What needs to be done |
Please rewrite everything from the line containing "Select the 17:00 showtime on Friday 7 June" down to the line containing "Looking at the screenshot, I should pos(212,18).", swapping "showtime" for "screening" and leaving the rest unchanged.

Data supplied |
· · · ·
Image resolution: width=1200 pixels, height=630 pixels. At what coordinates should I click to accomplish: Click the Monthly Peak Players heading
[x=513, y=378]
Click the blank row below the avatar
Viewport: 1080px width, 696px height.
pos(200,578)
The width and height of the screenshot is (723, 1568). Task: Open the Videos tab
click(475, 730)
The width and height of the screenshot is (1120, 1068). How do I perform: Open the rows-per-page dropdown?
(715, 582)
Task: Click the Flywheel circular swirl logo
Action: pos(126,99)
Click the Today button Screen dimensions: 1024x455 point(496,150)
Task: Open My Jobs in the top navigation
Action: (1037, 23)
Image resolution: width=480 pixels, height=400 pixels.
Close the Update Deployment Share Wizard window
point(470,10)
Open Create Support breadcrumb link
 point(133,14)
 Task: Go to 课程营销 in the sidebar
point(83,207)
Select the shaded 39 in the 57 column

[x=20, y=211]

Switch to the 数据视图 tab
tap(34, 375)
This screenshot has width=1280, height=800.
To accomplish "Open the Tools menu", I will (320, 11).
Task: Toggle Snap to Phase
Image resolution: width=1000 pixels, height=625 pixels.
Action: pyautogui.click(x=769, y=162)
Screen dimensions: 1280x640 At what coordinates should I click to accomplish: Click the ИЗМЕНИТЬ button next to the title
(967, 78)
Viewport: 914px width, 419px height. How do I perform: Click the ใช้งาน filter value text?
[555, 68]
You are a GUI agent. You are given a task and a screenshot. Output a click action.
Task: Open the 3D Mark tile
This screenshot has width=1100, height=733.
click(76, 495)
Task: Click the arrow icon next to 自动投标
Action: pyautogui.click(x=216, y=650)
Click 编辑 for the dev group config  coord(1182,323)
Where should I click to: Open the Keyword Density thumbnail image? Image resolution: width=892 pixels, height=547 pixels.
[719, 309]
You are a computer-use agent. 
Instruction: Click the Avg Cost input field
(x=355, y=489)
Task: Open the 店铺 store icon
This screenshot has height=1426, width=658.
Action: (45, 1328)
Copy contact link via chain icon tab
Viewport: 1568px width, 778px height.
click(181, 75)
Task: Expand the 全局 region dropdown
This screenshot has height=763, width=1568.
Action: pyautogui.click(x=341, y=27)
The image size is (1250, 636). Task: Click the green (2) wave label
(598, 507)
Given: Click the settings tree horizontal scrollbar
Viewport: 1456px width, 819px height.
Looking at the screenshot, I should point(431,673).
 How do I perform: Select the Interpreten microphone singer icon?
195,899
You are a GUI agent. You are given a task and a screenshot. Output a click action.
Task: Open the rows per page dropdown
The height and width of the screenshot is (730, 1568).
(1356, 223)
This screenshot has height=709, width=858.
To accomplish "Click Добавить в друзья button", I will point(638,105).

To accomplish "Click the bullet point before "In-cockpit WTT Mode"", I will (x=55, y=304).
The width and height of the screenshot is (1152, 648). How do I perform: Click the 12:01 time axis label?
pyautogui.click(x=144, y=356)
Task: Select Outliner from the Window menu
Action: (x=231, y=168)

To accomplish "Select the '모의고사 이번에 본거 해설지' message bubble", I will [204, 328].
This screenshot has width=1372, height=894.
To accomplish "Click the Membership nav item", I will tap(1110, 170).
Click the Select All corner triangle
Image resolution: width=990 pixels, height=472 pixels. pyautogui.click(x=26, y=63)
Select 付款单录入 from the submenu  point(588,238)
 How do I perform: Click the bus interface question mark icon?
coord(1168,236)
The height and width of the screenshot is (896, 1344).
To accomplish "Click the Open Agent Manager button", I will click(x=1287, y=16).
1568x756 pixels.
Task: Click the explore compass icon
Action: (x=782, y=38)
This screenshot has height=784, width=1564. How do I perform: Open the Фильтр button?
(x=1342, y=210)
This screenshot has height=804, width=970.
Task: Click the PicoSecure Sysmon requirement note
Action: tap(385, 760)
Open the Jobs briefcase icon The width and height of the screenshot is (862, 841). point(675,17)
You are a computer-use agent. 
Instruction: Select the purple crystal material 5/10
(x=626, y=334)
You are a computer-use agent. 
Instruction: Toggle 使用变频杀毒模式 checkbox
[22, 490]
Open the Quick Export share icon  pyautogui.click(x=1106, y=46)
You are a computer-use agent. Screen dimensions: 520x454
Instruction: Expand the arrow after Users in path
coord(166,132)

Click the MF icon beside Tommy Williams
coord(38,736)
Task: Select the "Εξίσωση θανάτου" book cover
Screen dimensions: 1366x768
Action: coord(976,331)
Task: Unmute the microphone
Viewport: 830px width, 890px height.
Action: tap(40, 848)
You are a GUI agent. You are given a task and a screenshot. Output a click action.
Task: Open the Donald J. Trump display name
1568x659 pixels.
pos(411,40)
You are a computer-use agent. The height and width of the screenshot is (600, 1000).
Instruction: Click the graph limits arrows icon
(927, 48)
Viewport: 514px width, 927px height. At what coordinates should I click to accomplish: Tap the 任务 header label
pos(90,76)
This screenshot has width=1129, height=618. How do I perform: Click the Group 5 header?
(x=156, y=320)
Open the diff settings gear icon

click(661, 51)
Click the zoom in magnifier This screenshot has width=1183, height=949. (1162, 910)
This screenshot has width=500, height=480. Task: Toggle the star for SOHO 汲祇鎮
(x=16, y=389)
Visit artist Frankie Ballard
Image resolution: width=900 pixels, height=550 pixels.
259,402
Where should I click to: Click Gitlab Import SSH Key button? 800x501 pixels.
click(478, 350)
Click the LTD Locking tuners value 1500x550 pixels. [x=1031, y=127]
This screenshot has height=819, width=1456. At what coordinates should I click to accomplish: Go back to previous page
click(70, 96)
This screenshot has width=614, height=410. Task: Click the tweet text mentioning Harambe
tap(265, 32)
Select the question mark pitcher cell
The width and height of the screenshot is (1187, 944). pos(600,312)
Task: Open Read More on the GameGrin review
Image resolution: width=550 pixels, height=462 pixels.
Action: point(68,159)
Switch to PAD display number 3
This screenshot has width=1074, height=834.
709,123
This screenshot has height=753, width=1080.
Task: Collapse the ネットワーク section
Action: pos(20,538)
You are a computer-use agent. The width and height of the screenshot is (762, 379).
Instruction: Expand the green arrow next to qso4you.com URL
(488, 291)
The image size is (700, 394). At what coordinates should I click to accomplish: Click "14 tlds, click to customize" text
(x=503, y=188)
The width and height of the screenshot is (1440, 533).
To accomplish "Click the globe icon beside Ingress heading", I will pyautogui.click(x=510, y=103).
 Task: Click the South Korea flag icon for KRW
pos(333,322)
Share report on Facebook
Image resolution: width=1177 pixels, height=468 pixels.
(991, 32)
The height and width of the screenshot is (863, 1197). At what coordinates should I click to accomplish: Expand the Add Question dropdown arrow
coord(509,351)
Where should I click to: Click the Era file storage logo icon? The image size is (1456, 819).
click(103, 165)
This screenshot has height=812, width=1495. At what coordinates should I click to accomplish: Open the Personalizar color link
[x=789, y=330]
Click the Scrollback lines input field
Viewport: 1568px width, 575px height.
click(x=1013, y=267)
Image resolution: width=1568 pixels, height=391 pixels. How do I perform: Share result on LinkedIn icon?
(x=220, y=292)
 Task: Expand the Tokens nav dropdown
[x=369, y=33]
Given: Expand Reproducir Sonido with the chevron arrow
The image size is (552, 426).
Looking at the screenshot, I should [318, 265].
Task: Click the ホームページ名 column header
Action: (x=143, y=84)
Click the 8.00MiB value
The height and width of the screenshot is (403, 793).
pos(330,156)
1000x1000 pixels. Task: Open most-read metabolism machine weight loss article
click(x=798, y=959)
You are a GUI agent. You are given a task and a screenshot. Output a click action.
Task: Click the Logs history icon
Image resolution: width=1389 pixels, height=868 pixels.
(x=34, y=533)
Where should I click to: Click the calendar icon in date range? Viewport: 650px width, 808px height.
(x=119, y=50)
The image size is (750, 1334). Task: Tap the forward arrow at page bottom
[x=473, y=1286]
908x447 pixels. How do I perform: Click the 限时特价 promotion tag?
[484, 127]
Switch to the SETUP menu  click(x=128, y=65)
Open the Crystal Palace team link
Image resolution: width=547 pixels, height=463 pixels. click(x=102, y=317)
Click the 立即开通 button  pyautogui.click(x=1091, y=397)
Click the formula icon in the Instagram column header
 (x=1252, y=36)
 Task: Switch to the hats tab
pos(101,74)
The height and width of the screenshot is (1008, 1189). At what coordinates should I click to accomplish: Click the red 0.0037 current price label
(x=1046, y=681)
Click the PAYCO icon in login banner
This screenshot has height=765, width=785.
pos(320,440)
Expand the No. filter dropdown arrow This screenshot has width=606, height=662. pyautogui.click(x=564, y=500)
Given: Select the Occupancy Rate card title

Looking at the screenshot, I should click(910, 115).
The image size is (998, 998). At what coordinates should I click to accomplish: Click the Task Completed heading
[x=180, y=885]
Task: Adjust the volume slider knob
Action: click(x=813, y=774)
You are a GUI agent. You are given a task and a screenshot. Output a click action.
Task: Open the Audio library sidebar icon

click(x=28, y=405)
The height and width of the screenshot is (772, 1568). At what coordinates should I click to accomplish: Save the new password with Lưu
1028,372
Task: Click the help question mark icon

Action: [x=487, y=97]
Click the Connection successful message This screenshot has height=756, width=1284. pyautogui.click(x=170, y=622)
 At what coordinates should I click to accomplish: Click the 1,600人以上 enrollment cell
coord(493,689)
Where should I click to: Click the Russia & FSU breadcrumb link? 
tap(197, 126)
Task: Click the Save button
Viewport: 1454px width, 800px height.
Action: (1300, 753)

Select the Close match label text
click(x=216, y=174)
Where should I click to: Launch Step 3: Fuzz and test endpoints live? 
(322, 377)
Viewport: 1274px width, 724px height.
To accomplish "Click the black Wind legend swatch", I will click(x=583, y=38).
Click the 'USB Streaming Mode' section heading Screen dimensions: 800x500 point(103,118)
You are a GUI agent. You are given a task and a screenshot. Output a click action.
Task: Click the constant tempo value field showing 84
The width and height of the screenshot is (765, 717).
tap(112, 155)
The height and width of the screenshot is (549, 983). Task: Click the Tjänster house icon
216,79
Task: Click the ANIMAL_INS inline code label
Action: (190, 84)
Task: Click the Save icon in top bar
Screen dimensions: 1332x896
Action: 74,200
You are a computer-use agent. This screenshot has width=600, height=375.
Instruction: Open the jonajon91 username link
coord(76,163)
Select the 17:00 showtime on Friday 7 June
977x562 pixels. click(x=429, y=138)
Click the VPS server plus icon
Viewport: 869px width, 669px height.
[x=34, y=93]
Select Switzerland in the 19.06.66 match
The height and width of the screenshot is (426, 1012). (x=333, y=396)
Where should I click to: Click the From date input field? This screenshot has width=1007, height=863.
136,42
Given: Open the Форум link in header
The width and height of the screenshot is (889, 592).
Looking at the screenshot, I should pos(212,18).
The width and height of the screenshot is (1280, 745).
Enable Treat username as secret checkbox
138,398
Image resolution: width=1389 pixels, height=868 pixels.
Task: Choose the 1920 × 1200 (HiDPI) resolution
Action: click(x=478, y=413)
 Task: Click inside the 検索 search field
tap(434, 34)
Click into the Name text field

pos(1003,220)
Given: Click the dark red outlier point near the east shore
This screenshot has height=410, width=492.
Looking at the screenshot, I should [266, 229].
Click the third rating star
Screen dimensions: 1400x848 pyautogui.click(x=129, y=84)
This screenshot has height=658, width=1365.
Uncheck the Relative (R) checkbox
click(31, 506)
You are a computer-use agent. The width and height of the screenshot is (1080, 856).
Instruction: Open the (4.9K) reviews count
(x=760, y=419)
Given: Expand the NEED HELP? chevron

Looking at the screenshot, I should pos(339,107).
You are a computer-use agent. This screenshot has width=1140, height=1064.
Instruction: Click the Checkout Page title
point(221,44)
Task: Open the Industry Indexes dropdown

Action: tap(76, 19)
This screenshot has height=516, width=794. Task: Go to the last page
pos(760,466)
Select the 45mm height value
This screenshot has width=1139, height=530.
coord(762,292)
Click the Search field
· · · ·
Right answer |
Select the 17:00 screening on Friday 7 June
977x562 pixels. click(x=429, y=138)
Click the VPS server plus icon
Viewport: 869px width, 669px height.
[x=34, y=93]
Select Switzerland in the 19.06.66 match
The height and width of the screenshot is (426, 1012). (x=333, y=396)
Where should I click to: Click the From date input field? This screenshot has width=1007, height=863.
136,42
Given: Open the Форум link in header
The width and height of the screenshot is (889, 592).
Looking at the screenshot, I should pos(212,18).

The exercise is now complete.